Za dużo nie mogę o tym opowiadać, zobowiązuje mnie zachowanie poufności.
Zajęcia z tematu „bezpieczeństwo w miejscach publicznych, na imprezach masowych”. Duża grupa ludzi z całej Europy.
Tę część zajęć prowadzą Polacy. Opowiadają o metodach identyfikacji, dają przykłady. Impreza masowa zawsze jest jedna – mecz piłki nożnej. Mówi się o kosztach „obstawienia” takowego, o zaangażowanych siłach i środkach. Prowadzący zapala się, gdy opowiada o kibicowskich subkulturach, „ustawkach”, rozrysowuje schematy – kibice których klubów trzymają sztamę, których zaś się zwalczają.
Ktoś zadaje pytanie, czemu ograniczamy się tylko do stadionów, jest przecież wiele rodzajów imprez masowych, a bezpieczeństwo w miejscach publicznych ma dużo szerszy kontekst. Odpowiedź jest krótka: „ależ oczywiście”. Po czym dalej przerabiamy stadionową specyfikę.
W przerwie pytam, czy to, co wprowadzili Anglicy, staranne monitorowanie publiczności, instytucja „stewarda” jest i u nas do przyjęcia. Skrzywienie twarzy – na nich mówią „kamizelkorze”, nie mają żadnego poważania u kibicowskiej braci.

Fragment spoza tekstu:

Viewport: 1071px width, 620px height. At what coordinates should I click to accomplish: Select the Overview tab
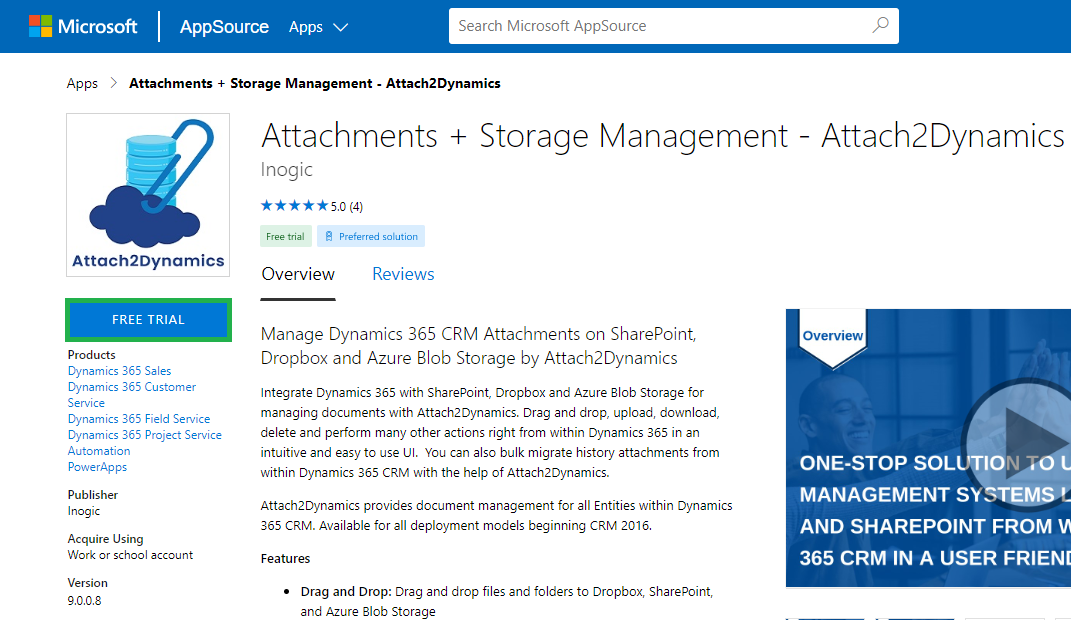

Wracamy na zajęcia. Padają kolejne pytania o lotniska, koncerty, zagrożenie terroryzmem. „Jasne, tam też to, co robimy na stadionach ma zastosowanie”. Po czym wykład dalej podąża tropem rozpracowywania kibolskich zawiłości i układów. Wiercą się ludzie z różnych krajów, szepczą między sobą, szemrzą wręcz, próbują jeszcze coś zmienić w zawartości treściowej zajęć. W odpowiedzi dostają solidne socjologiczne rozważania na temat zmian, jakie następują w kibicowskich kręgach.
A na deser filmik o „ustawkach”.
To się chyba powinno nazywać Bezpieczeństwo 4.0. Gdzie koleżankom i kolegom z innych krajów do naszego profesjonalizmu.
P.S. To było niedawno. Nie w ciągu „minionych ośmiu lat”.